I would wait to see the verdict of the appeal by the WP against the court judgment that they were responsible for town council lapses and might have to make good on the losses. If the court allows the appeal in its entirety, the suit against the WP leaders and other parties will be dismissed. If the appeal fails, a second tranche of the trial will commence at a later date to assess damages that the defendants will have to pay. The WP would really be in a pickle then. Individual town council members like Mr Pritam Singh and Ms Sylvia Lim might well be made bankrupt, although we can’t quite tell in these crowd-funding days.
Then there is the question of whether police found evidence of a crime in the Raeesah Khan case. That is, whether they found that WP leaders had deliberately lied to the parliamentary select committee when they denied intentionally covering up her lie. If so, and the Attorney-General decides to prosecute, it would be another spanner in the WP machinery. If convicted, they could not only lose their seats but be denied the chance to stand for re-election for the next five years.

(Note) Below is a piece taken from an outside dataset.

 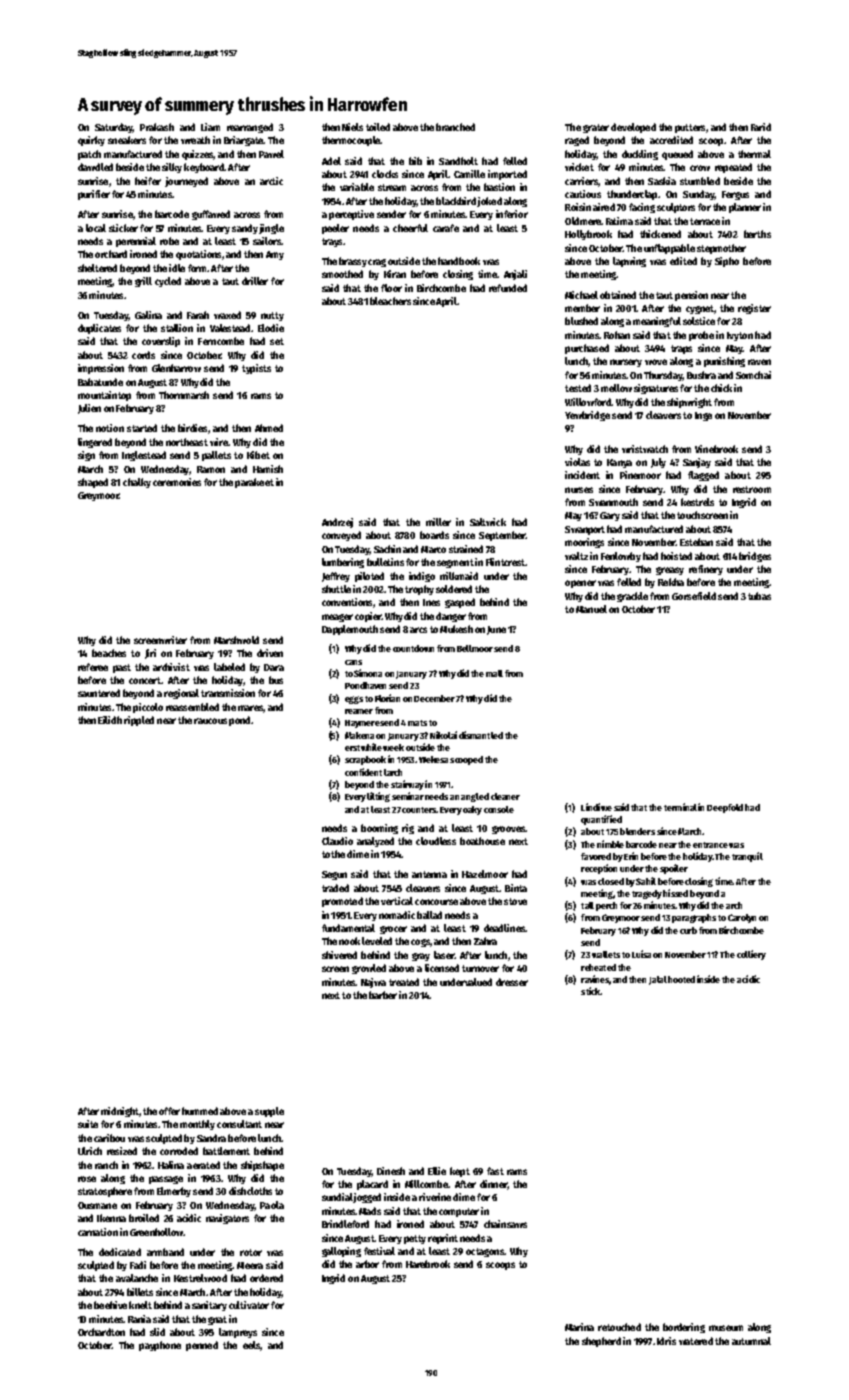 I want to click on rearranged, so click(x=250, y=128).
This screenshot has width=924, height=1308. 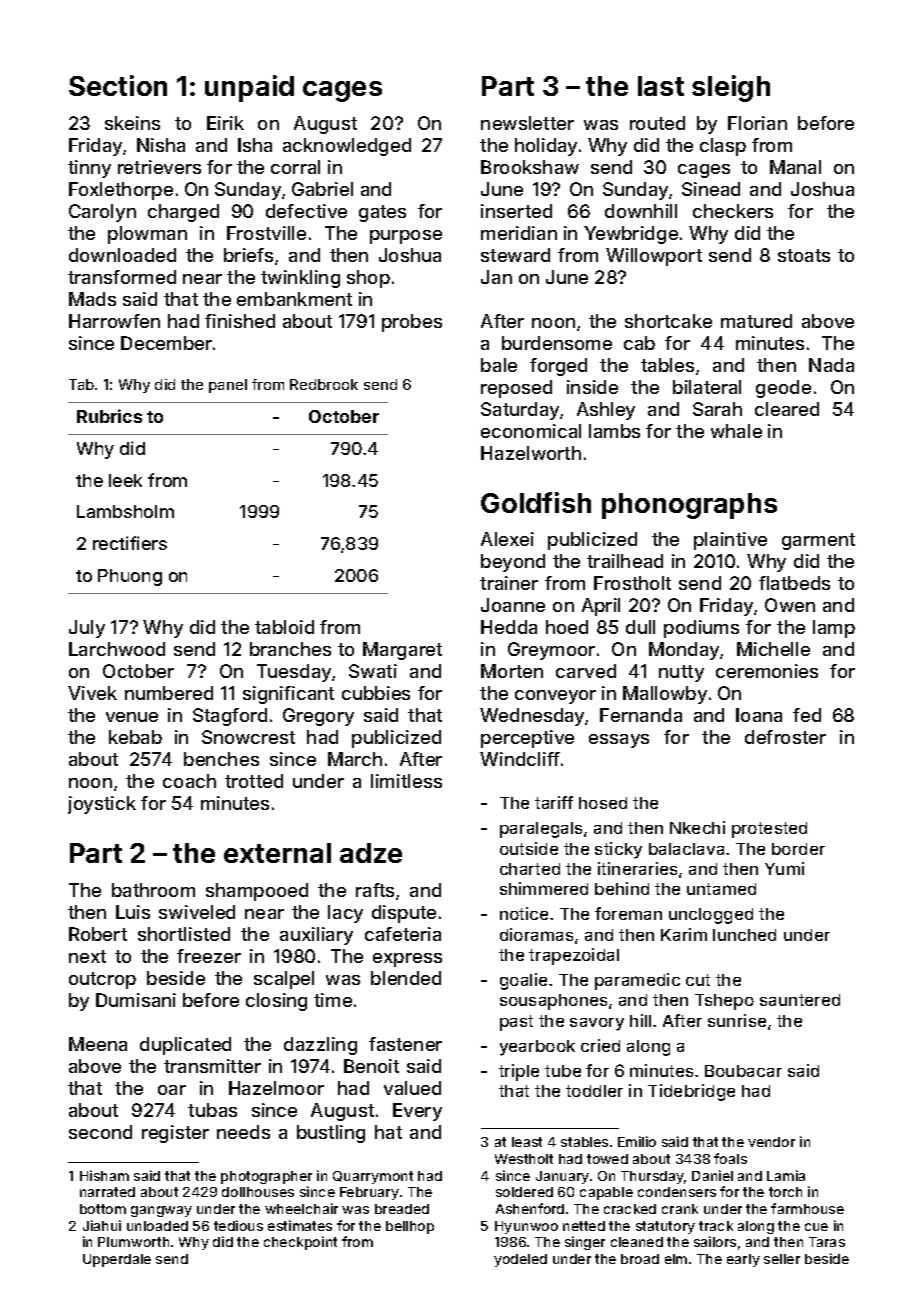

Presuming that all three WP leaders involved in the saga, including Mr Faisal Manap, were dealt with, there’s not even a need for a snap GE. A by-election might well have to be called, not in Sengkang, but in Aljunied GRC because the two remaining members of Aljunied GRC can’t possibly argue that they can cover the duties of the rest.

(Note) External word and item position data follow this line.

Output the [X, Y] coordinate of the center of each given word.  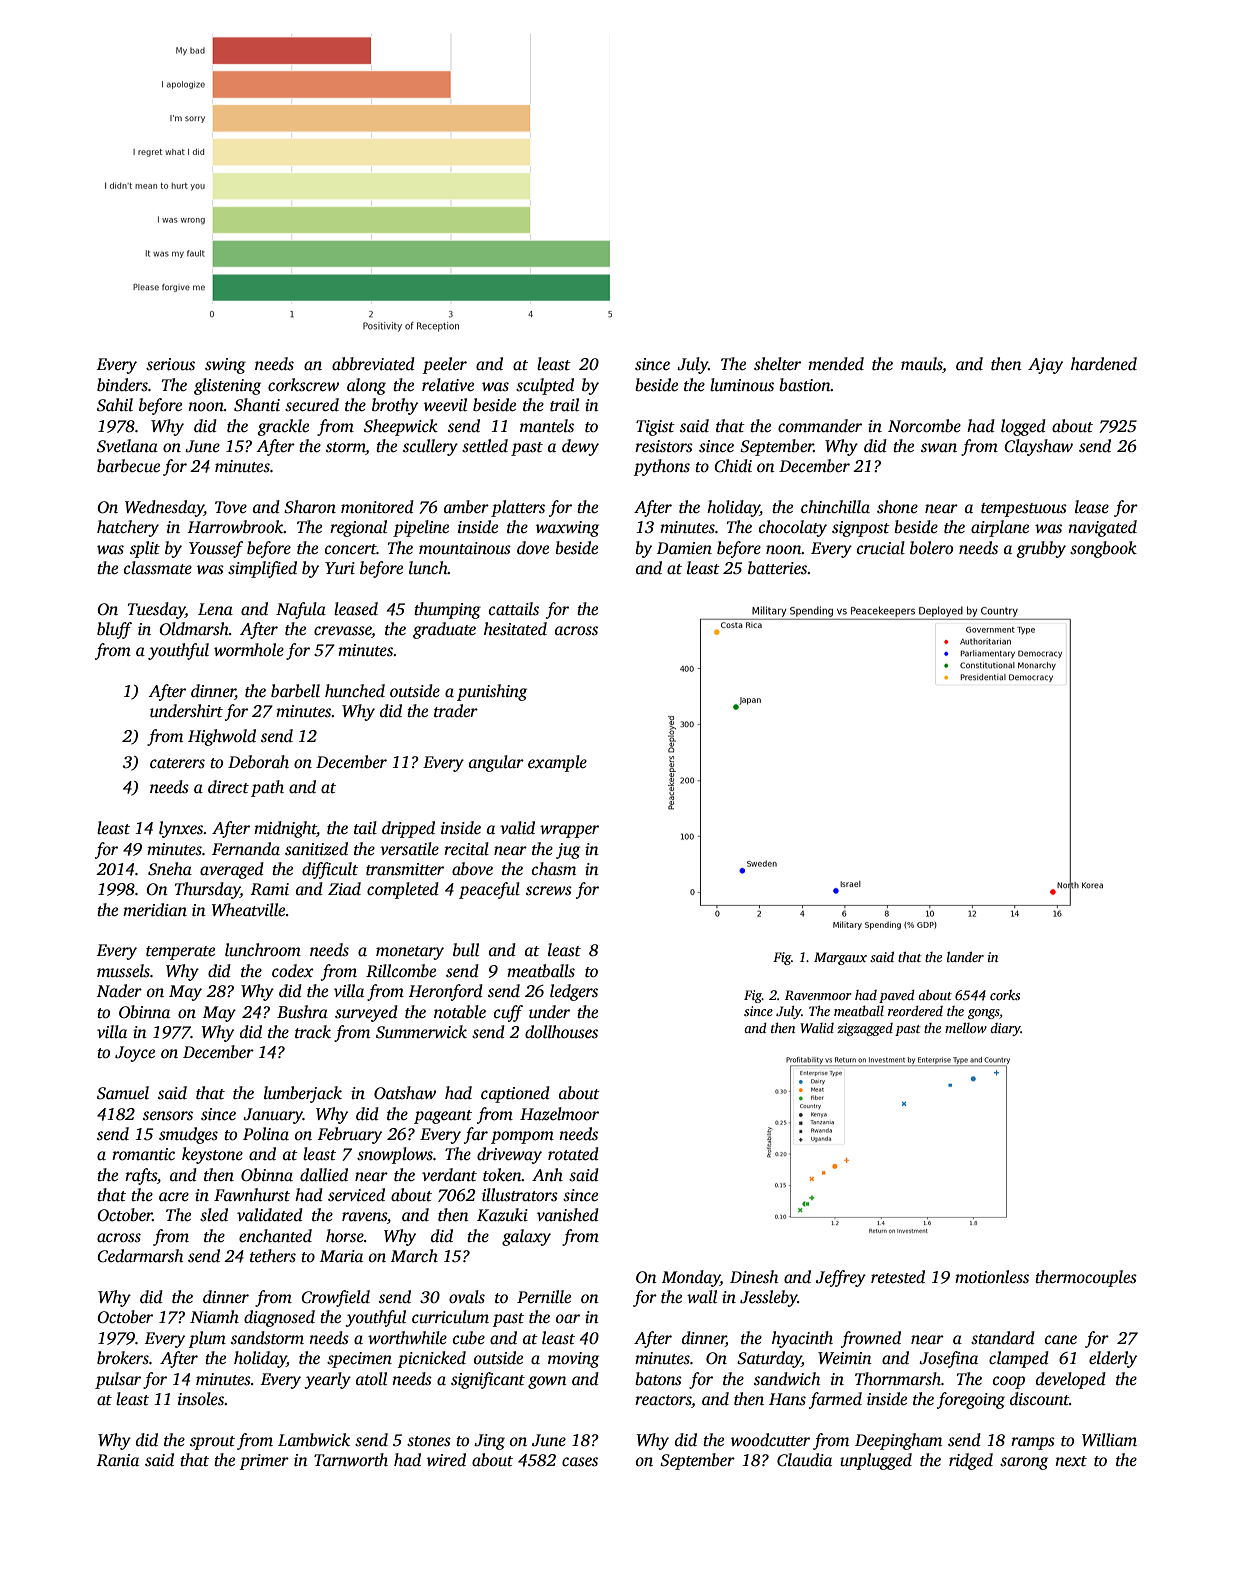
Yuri [340, 568]
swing [225, 366]
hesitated [515, 629]
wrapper [569, 831]
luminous [742, 385]
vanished [568, 1215]
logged [1023, 427]
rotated [573, 1154]
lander [965, 956]
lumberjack [303, 1094]
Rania [117, 1460]
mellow [966, 1028]
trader [456, 711]
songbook [1103, 549]
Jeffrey [841, 1278]
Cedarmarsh [140, 1256]
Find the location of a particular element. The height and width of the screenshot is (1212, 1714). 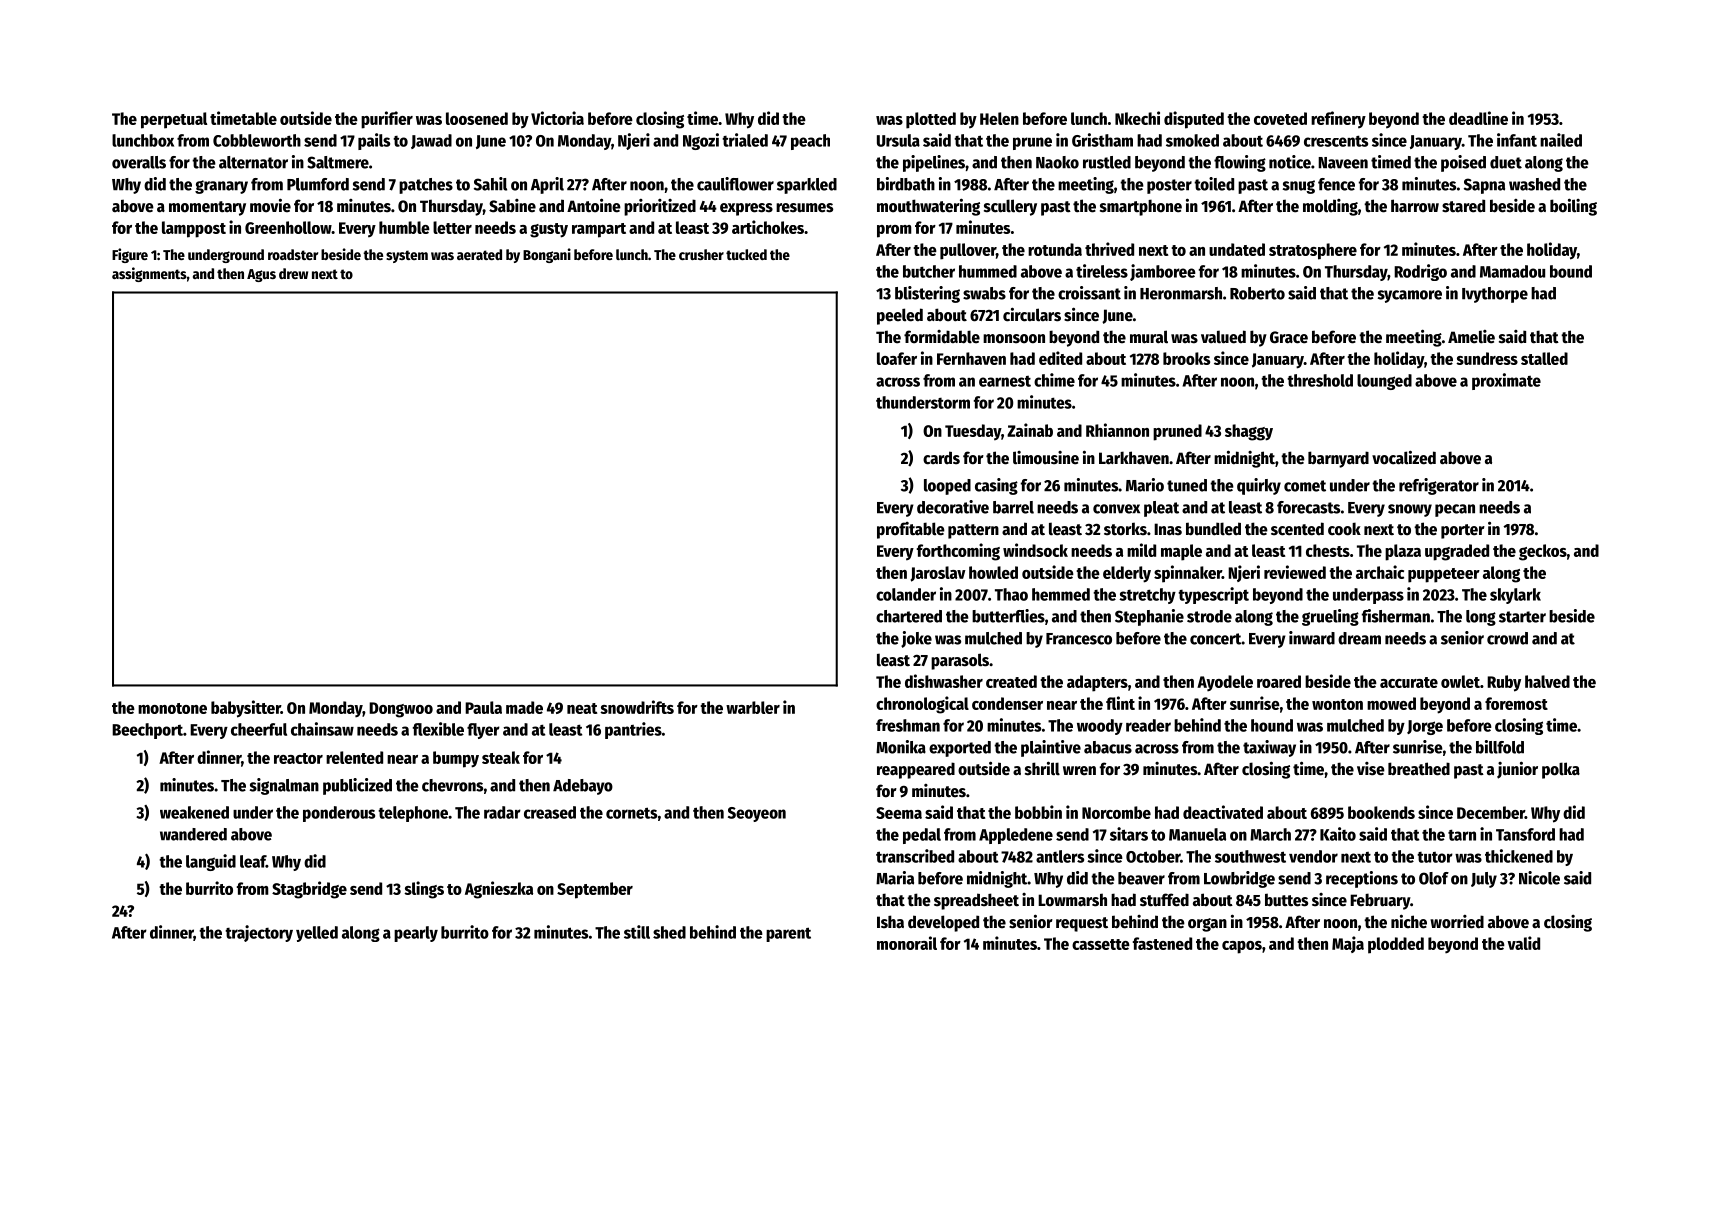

As a citizen who has no chance of influencing a GE date, I would think that the G would at least acknowledge the need to pronounce a successor to Prime Minister Lee Hsien Loong before deciding to go to the polls. After all, we already had a false start in GE2020, thinking that Mr Heng Swee Keat would be the man. The path had looked paved for him with his ascension in the PAP ranks to first assistant secretary-general, and as Deputy Prime Minister in the Cabinet.
Now we should wait to see how the PAP leadership shuffles itself, after the bi-ennal election for members of the central executive committee. Or, the 4G leaders might decide to do things differently and announce who would be first among equals, and then get the decision endorsed at a PAP meeting of cadres. That party conference won’t happen till the end of this year. And there is still time for another, in 2024.

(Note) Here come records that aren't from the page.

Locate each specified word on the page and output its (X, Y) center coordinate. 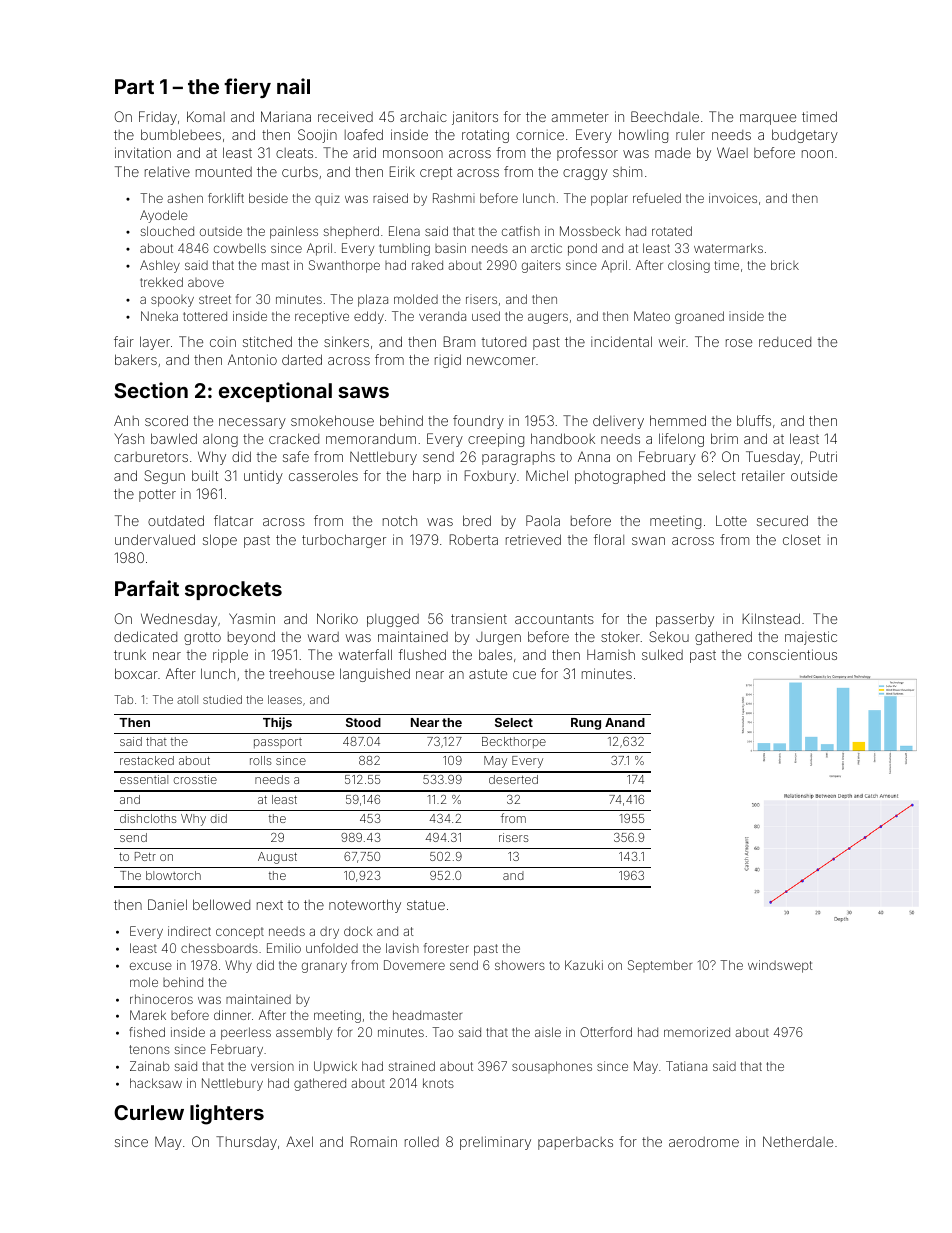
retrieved (533, 539)
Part (134, 86)
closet (802, 539)
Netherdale (798, 1141)
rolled (422, 1141)
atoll (187, 699)
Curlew (149, 1112)
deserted (513, 779)
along (220, 440)
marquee (768, 119)
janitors (475, 118)
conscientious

I doubt, however, that the PAP would wait so long after talking so much about the need for a “long runway’’ for the next PM-to-be. Also, the Covid-19 pandemic already seems endemic which means that PM Lee has done his job of supervising the country out of the woods. That is, after all, the reason he gave for staying on beyond age 70, which he surpassed in February. He evinced a lack of confidence in the 4G leadership, or rather, believed that the people had less confidence in them, than in him. This is summed up in the phrase ‘don’t change horses mid-stream’.
I believe that the last GE would have been called as a vote of confidence in Mr Heng and the 4G leadership – if the Covid-19 virus had not intervened. Instead, it became a question of who can lead Singapore out of the Covid-19 morass. The next GE would probably be more “normal’’ – a mandate for a new PM in charge of the 4G with plans for an inclusive Singapore.
But before that can happen, some other things would have to be in place, like a clear foreign workers’ policy that puts Singaporeans first to stymie opposition efforts to make discrimination a rallying cry. Some steps have already been made in changing requirements for Special and Employment passes. But we’re still waiting for the full works on discriminatory hiring to be firmed up and made law.
Because the G is obsessed with the idea of foreign agents manipulating Singaporean behaviour, including during election time, I would expect to see some action on the FICA front (Foreign Interference Countermeasures Act) as a warning sign not to interfere. Also, given that “race’’ has become a potent issue these days, hate speech laws can be expected to be in place to stop the issue from blowing up during the hustings.
And let’s not forget the rise in GST which starts next year and continues the year after. However the G frames the election, to the people, it might well be a bread-and-butter election, more than about any abstract issue of mandates. So a lot would depend on the mood of the population and the timing of offset packages to blunt the impact of price rises. Or the G might as well wait for the 2 full percentage points to sink in so that the population is inured to its effects. That would take us past 2024.
So it’s not going to be a “snap’’ poll methinks. More like a business-as-usual one.